Nous faisons face concomitamment à deux défis intriqués, d’ordre climatique et énergétique. En effet, les pics pétroliers et gaziers sont d’ores et déjà dépassés, et les ressources du sous-sol facilement extractibles viendront immanquablement à se tarir. Au sein même de l’Europe, la guerre en Ukraine ne fait qu’ajouter à cette réalité géologique, la mettant peut-être un peu plus précocement en exergue.
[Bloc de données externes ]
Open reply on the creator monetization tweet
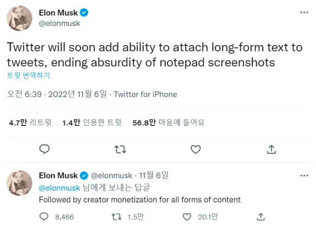 [x=44, y=217]
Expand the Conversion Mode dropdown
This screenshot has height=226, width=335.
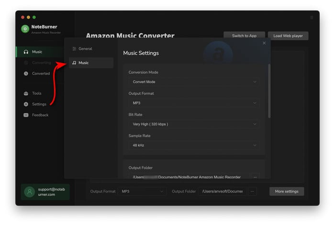[194, 82]
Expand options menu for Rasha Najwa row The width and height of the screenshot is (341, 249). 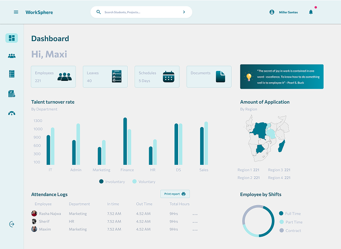tap(195, 214)
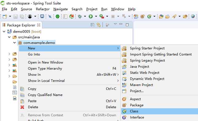Click the web browser globe icon
Image resolution: width=198 pixels, height=121 pixels.
point(193,16)
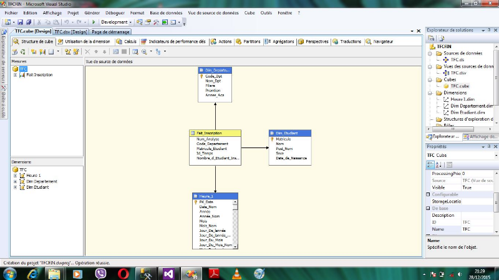Collapse the Cubes folder in Solution Explorer
This screenshot has height=280, width=499.
click(x=430, y=79)
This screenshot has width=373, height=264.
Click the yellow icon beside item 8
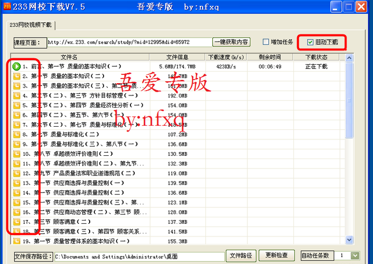[16, 135]
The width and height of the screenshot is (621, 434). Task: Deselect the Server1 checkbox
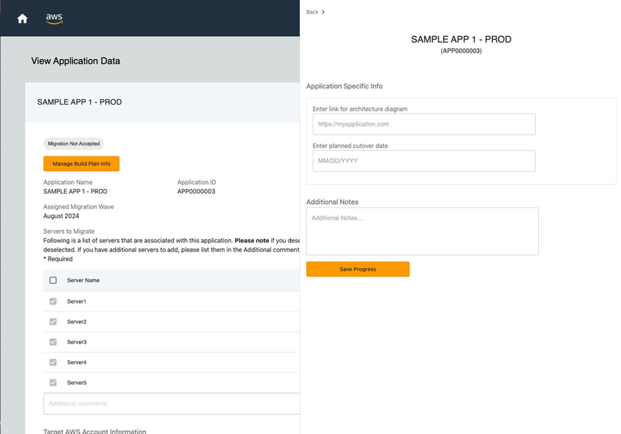53,301
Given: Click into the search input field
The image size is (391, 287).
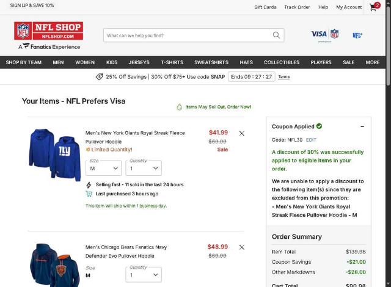Looking at the screenshot, I should [186, 35].
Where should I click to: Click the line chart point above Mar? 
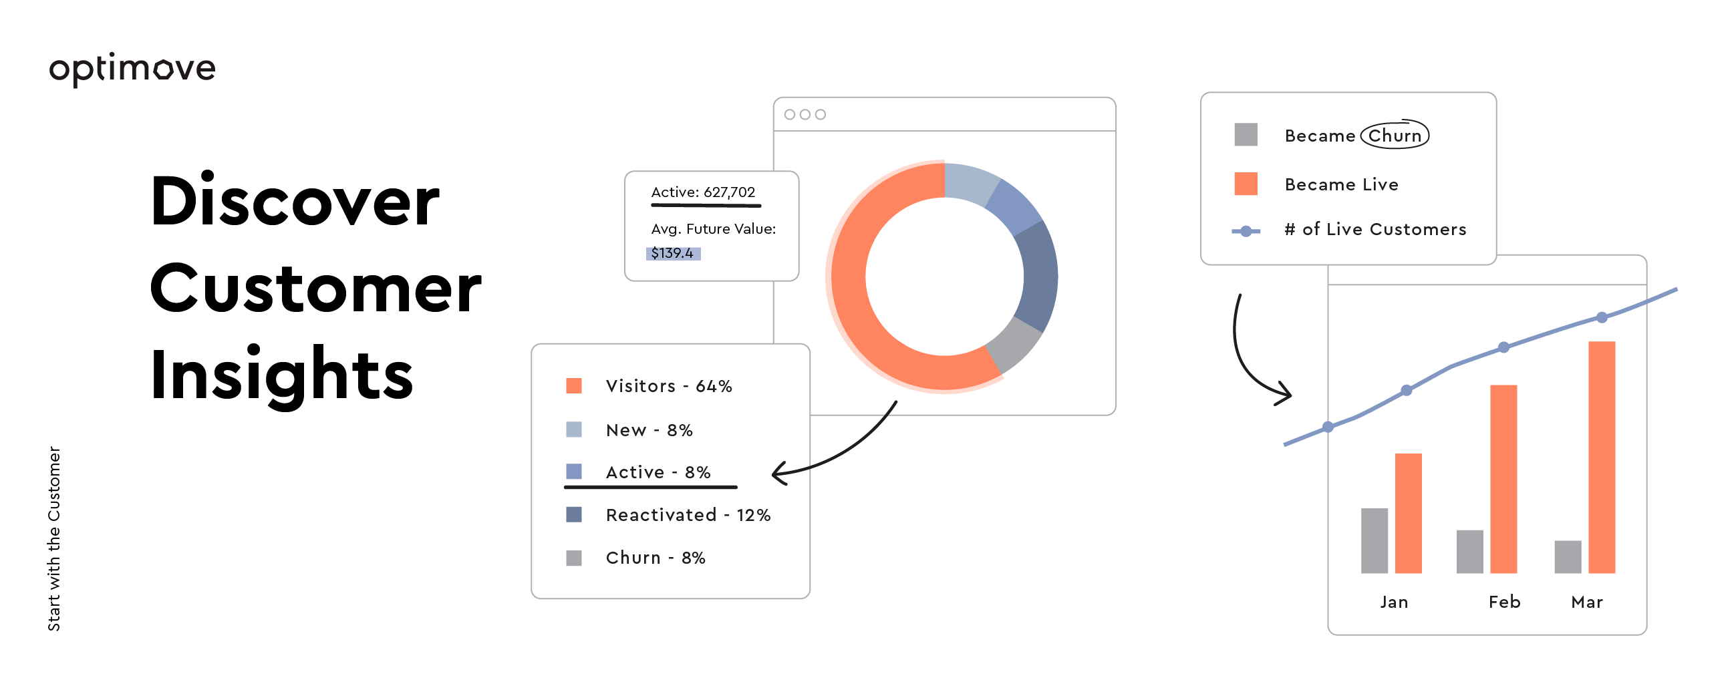coord(1602,317)
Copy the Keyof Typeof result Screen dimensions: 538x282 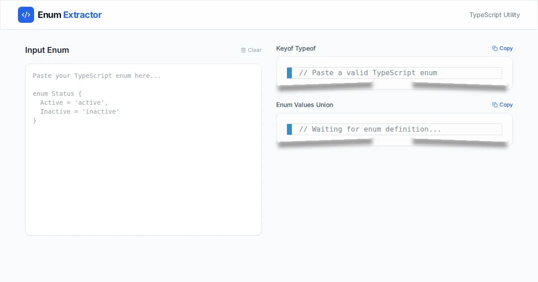coord(502,48)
De plus, le dioxyde de carbone issu de la combustion des hydrocarbures participe du forçage radiatif de l’atmosphère, de nature à modifier les équilibres géophysiques patiemment établis au cours des âges, à tel point que l'International Commission on Stratigraphy pourrait rétrograder l’Holocène en « Holocénien » pour faire place à l’Anthropocène.
Par ailleurs, les statistiques énergétiques mondiales montrent que les énergies fossiles pèsent pour 82,2 % de l’énergie primaire, et 61,4 % de la production d’électricité [1]. L’électricité est même le premier secteur émetteur de CO
2, à hauteur de 40 %, devant les transports [2]. L’âge des énergies fossiles n’est donc pas terminé, mais au prix d’une exploitation au taux de retour énergétique (TRE) très défavorable. L’électricité est un vecteur énergétique relativement plus décarboné que les autres, mais n’oublions pas que l’électrification des usages fossiles conduit à produire toujours plus d’électricité. Aussi les économies d’énergie sont-elles une nécessité vitale, en ces temps de crise.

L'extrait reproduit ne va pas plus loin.